To do = Nothing in the records should differ when they are repeated. Restate them word for word.

=====

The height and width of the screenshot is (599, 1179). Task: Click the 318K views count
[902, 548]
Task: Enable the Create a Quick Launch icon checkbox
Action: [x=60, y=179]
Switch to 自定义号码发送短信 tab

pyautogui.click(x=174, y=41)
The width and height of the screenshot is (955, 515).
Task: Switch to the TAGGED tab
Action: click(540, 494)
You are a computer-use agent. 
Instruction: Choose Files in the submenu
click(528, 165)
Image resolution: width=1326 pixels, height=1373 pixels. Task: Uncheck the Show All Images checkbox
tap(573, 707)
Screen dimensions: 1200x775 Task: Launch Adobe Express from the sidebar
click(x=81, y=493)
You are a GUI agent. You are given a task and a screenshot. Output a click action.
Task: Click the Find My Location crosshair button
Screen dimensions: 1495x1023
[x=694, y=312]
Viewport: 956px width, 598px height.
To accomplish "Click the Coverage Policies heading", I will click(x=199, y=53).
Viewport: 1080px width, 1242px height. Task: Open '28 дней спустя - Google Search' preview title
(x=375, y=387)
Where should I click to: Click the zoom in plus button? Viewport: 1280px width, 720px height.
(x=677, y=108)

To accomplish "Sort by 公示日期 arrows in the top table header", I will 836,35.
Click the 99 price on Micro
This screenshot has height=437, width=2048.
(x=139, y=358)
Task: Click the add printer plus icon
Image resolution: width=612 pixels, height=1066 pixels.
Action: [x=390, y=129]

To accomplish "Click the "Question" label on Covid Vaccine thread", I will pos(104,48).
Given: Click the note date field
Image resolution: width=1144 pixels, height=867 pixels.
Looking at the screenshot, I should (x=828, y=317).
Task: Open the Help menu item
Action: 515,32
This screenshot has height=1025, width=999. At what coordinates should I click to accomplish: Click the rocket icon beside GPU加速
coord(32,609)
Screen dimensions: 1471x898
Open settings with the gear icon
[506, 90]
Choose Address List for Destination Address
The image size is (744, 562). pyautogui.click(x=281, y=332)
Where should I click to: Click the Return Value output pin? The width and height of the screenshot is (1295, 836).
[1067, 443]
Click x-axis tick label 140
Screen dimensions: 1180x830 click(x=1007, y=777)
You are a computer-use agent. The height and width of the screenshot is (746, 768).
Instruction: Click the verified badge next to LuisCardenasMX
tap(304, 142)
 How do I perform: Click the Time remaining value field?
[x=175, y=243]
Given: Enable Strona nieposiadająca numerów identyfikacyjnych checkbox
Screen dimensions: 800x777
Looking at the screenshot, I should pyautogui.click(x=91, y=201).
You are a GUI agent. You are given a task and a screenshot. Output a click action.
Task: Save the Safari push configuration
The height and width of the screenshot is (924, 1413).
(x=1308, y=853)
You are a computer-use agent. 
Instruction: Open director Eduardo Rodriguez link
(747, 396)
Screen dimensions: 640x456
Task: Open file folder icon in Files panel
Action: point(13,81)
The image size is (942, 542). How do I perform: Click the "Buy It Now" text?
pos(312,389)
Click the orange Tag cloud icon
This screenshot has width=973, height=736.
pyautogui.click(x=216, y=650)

=====

Solution to the exercise =
The height and width of the screenshot is (599, 1179). Task: Click the 318K views count
[902, 548]
Task: Enable the Create a Quick Launch icon checkbox
Action: [x=60, y=179]
Switch to 自定义号码发送短信 tab

pyautogui.click(x=174, y=41)
The width and height of the screenshot is (955, 515).
Task: Switch to the TAGGED tab
Action: click(540, 494)
You are a computer-use agent. 
Instruction: Choose Files in the submenu
click(528, 165)
Image resolution: width=1326 pixels, height=1373 pixels. Task: Uncheck the Show All Images checkbox
tap(573, 707)
Screen dimensions: 1200x775 Task: Launch Adobe Express from the sidebar
click(x=81, y=493)
You are a GUI agent. You are given a task and a screenshot. Output a click action.
Task: Click the Find My Location crosshair button
Screen dimensions: 1495x1023
[x=694, y=312]
Viewport: 956px width, 598px height.
To accomplish "Click the Coverage Policies heading", I will click(x=199, y=53).
Viewport: 1080px width, 1242px height. Task: Open '28 дней спустя - Google Search' preview title
(x=375, y=387)
Where should I click to: Click the zoom in plus button? Viewport: 1280px width, 720px height.
(x=677, y=108)

To accomplish "Sort by 公示日期 arrows in the top table header", I will 836,35.
Click the 99 price on Micro
This screenshot has height=437, width=2048.
(x=139, y=358)
Task: Click the add printer plus icon
Image resolution: width=612 pixels, height=1066 pixels.
Action: [x=390, y=129]

To accomplish "Click the "Question" label on Covid Vaccine thread", I will pos(104,48).
Given: Click the note date field
Image resolution: width=1144 pixels, height=867 pixels.
Looking at the screenshot, I should (x=828, y=317).
Task: Open the Help menu item
Action: 515,32
This screenshot has height=1025, width=999. At what coordinates should I click to accomplish: Click the rocket icon beside GPU加速
coord(32,609)
Screen dimensions: 1471x898
Open settings with the gear icon
[506, 90]
Choose Address List for Destination Address
The image size is (744, 562). pyautogui.click(x=281, y=332)
Where should I click to: Click the Return Value output pin? The width and height of the screenshot is (1295, 836).
[1067, 443]
Click x-axis tick label 140
Screen dimensions: 1180x830 click(x=1007, y=777)
You are a computer-use agent. The height and width of the screenshot is (746, 768).
Instruction: Click the verified badge next to LuisCardenasMX
tap(304, 142)
 How do I perform: Click the Time remaining value field?
[x=175, y=243]
Given: Enable Strona nieposiadająca numerów identyfikacyjnych checkbox
Screen dimensions: 800x777
Looking at the screenshot, I should pyautogui.click(x=91, y=201).
You are a GUI agent. You are given a task and a screenshot. Output a click action.
Task: Save the Safari push configuration
The height and width of the screenshot is (924, 1413).
(x=1308, y=853)
You are a computer-use agent. 
Instruction: Open director Eduardo Rodriguez link
(747, 396)
Screen dimensions: 640x456
Task: Open file folder icon in Files panel
Action: point(13,81)
The image size is (942, 542). How do I perform: Click the "Buy It Now" text?
pos(312,389)
Click the orange Tag cloud icon
This screenshot has width=973, height=736.
pyautogui.click(x=216, y=650)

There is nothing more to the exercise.